### YOUR OBJECTIVE
For the material that follows, state the number of lines where "grid" occurs, and add nothing.

-- EXERCISE DATA follows --

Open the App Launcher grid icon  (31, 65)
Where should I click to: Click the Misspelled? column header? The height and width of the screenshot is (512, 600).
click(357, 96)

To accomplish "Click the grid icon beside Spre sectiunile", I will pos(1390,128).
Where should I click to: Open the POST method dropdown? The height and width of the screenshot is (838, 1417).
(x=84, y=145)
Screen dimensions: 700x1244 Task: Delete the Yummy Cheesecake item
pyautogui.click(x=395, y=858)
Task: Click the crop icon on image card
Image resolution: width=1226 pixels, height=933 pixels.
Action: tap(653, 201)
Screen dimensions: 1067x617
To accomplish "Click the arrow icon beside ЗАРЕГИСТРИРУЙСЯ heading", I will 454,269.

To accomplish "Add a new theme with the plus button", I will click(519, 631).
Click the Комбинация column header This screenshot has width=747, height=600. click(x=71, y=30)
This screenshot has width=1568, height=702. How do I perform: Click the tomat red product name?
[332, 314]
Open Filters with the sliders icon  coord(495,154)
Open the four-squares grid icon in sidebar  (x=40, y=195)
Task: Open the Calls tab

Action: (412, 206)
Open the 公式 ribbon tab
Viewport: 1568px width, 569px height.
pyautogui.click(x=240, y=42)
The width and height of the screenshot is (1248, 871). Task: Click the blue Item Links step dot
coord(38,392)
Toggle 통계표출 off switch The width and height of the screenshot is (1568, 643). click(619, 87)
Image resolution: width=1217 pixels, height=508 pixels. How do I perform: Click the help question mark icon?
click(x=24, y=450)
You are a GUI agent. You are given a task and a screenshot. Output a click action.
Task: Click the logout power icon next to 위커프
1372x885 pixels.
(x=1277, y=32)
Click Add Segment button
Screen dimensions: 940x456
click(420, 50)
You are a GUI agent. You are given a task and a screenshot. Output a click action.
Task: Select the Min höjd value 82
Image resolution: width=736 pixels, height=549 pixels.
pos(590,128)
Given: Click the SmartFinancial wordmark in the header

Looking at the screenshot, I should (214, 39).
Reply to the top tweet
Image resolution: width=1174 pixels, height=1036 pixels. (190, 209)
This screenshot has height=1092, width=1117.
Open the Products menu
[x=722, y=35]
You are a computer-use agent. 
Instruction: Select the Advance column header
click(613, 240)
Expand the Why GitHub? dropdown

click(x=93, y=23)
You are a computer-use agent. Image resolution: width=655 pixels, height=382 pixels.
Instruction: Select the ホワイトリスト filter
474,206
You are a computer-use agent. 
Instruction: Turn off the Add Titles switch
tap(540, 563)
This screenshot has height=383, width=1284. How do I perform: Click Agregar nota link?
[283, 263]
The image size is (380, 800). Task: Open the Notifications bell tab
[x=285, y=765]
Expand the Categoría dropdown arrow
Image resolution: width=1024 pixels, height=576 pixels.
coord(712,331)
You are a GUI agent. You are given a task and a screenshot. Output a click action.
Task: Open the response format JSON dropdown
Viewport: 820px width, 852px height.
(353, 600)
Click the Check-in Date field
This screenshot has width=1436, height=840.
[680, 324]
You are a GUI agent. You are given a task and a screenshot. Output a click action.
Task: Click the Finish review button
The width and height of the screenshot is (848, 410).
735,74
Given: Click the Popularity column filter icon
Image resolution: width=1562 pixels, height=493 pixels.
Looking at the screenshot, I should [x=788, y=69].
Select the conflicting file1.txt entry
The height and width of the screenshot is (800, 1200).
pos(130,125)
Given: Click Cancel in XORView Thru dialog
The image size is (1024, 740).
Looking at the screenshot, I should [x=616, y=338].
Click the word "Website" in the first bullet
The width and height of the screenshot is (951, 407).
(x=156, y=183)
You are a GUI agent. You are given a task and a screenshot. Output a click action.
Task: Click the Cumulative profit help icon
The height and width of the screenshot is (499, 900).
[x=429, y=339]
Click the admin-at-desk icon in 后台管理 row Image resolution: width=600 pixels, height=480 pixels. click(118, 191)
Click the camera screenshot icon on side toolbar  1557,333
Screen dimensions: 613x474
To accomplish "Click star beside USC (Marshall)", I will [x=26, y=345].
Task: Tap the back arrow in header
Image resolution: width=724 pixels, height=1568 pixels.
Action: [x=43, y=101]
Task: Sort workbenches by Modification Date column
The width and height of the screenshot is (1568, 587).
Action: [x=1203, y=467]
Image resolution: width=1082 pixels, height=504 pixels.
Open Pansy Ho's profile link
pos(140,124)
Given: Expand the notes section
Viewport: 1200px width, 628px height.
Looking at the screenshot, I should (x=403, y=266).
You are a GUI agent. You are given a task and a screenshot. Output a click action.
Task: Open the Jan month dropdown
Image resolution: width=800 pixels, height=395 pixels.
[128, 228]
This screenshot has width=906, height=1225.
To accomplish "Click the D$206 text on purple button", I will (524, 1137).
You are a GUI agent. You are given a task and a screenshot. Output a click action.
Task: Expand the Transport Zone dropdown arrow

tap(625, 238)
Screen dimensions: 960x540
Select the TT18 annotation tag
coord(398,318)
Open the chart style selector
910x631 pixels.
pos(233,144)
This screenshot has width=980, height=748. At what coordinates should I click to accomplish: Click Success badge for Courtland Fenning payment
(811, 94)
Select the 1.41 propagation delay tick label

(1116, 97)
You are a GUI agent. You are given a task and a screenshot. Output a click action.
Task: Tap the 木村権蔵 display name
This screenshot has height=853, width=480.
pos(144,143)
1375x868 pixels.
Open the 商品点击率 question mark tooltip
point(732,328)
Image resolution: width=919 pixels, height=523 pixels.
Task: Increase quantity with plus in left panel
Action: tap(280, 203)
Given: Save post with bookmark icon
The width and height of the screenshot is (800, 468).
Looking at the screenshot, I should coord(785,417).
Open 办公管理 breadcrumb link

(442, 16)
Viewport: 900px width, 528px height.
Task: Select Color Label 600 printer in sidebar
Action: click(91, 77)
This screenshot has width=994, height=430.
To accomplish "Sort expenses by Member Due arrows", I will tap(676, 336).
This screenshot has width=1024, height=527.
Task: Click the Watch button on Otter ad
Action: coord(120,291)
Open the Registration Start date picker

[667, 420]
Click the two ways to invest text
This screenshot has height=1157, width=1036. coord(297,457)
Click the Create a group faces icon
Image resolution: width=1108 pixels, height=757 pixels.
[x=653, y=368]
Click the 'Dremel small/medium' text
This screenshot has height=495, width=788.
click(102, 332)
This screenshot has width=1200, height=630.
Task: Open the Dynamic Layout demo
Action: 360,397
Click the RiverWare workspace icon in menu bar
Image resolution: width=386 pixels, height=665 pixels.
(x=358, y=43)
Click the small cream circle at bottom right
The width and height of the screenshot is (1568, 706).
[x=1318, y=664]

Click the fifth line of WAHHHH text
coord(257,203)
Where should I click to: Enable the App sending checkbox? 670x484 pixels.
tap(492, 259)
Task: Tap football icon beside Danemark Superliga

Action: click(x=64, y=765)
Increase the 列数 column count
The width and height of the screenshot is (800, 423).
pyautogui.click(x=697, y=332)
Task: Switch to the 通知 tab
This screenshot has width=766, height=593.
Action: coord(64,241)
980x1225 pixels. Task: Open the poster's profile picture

-- EXERCISE DATA concluded --

### WORKED SOLUTION
3